Re: [dpdk-dev] [PATCH v8 1/3] doc: add optimizations using C11 atomic built-ins

Phil Yang Thu, 16 Jul 2020 21:45:14 -0700

Honnappa Nagarahalli <honnappa.nagaraha...@arm.com> writes:

<snip>
> 
> > Subject: [PATCH v8 1/3] doc: add optimizations using C11 atomic built-ins
> >
> > Add information about possible optimizations using C11 atomic built-ins.
> >
> > Signed-off-by: Phil Yang <phil.y...@arm.com>
> > Signed-off-by: Honnappa Nagarahalli <honnappa.nagaraha...@arm.com>
> 
> Thanks for the changes, they look good now.
> 
> David wanted to change 'built-ins' to 'builtins', otherwise
> Reviewed-by: Honnappa Nagarahalli <honnappa.nagaraha...@arm.com>


Will do in the next version.

## Recorded information
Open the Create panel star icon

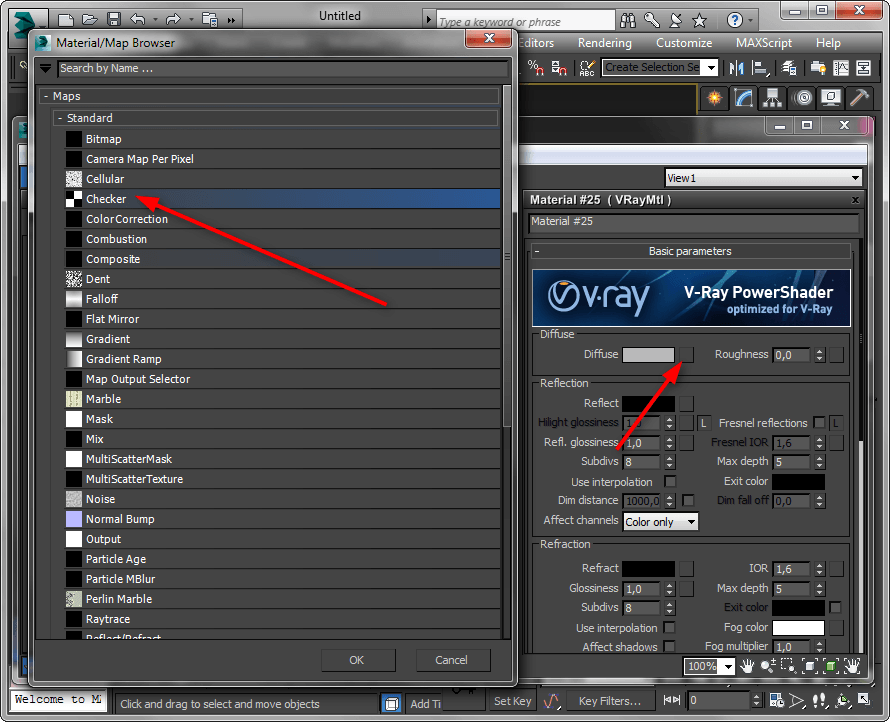point(713,98)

## To do
A. Name every person mentioned in the mailing-list reply about the C11 atomic built-ins patch.
B. Resume the mailing-list reply about the C11 atomic built-ins patch after its last sentence.

## Response list
A. Phil Yang, Honnappa Nagarahalli, David

B.
Thanks.

> 
> > ---
> >  doc/guides/prog_guide/writing_efficient_code.rst | 59
> > +++++++++++++++++++++++-
> >  1 file changed, 58 insertions(+), 1 deletion(-)
> >
> > diff --git a/doc/guides/prog_guide/writing_efficient_code.rst
> > b/doc/guides/prog_guide/writing_efficient_code.rst
> > index 849f63e..53a1ca1 100644
> > --- a/doc/guides/prog_guide/writing_efficient_code.rst
> > +++ b/doc/guides/prog_guide/writing_efficient_code.rst
> > @@ -167,7 +167,13 @@ but with the added cost of lower throughput.
> >  Locks and Atomic Operations
> >  ---------------------------
> >
> > -Atomic operations imply a lock prefix before the instruction,
> > +This section describes some key considerations when using locks and
> > +atomic operations in the DPDK environment.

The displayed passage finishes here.